A total of 110 countries have joined the “net zero by 2050” coalition, the Secretary General said, a development he attributed to growing recognition of the increasingly frequent and destructive extreme weather events climate change is unleashing around the world and the “tremendous pressure” governments have faced from civil society, including millions of young people protesting in virtually every country as well as more and more of the private sector.

“Governments, until now, thought to a certain extent that they could do whatever they wanted,” Guterres said.  “But now … we see the youth mobilizing in fantastic ways all over the world.”  And with solar and other renewable energy sources now cheaper than carbon-based equivalents, investors are realizing that “the sooner that they move … to portfolios linked to the new green and digital economy, the best it will be for their own assets and their own clients.”

For a global economy that still relies on oil, gas, and coal for most of its energy and much of its food production, moving to “net zero” by 2050 nevertheless represents a tectonic shift—all the more so because scientists calculate that emissions must fall roughly by half over the next 10 years to hit the 2050 target.  Achieving those goals will require fundamental shifts in both public and private policy, including building no new coal plants and phasing out existing ones, Guterres said.  Governments must also reform tax and subsidy practices.

There should be “no more subsidies for fossil fuels,” the Secretary General said.  “It doesn’t make any sense that taxpayers’ money is spent destroying the planet.  At the same time, we should shift taxation from income to carbon, from taxpayers to polluters.  I’m not asking governments to increase taxes.  I’m asking governments to reduce the taxes on payrolls or on companies that commit to invest in green energy and put that level of taxation on carbon pollution.”

Governments must also ensure a “just transition” for the people and communities affected by the phase-out of fossil fuels, with workers getting unemployment payments and retraining for jobs in the new green economy.  “When I was in government [as the prime minister of Portugal], we had to close all the coal mines,” he recalled.  “We did everything we could to make sure that those who were working in those mines would have their futures guaranteed.”
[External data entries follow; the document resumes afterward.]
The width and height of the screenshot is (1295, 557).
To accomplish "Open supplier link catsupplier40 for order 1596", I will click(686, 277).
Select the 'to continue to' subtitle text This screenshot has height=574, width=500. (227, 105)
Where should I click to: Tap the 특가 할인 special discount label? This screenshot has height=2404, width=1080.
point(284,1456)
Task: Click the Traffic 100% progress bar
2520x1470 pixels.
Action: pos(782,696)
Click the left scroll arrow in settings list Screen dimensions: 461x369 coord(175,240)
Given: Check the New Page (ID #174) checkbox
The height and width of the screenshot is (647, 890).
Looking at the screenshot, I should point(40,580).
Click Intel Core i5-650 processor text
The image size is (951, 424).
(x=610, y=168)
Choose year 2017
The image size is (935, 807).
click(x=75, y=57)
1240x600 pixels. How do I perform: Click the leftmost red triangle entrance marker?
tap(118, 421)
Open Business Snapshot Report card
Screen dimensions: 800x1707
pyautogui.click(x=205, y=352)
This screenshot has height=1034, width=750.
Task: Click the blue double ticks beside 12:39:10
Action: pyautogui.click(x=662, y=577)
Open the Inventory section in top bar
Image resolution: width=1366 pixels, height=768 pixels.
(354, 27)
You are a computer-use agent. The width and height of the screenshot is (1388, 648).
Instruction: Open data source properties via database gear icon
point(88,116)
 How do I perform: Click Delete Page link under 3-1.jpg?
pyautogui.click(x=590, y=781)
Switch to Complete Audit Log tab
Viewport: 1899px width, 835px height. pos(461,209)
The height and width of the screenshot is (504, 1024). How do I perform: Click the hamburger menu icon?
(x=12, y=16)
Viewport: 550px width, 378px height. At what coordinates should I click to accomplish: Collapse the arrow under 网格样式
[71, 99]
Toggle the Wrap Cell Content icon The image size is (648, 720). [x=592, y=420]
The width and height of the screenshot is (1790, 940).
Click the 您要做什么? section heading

The “cycle of oil as the key engine of the world economy is finished,” Guterres said.  By the end of the 21st century, petroleum might still be used “as raw materials for different products… but the role of fossil fuels as [an energy source] will be minimal.”  As for fossil fuel companies’ stated ambitions to continue producing more oil, gas and coal, Guterres said that throughout history various economic sectors have risen and fallen and that the digital sector has now displaced the fossil fuel sector as the center of the global economy.  “I’m totally convinced that a lot of the oil and gas that is today in the soil,” he said, “will remain in the soil.”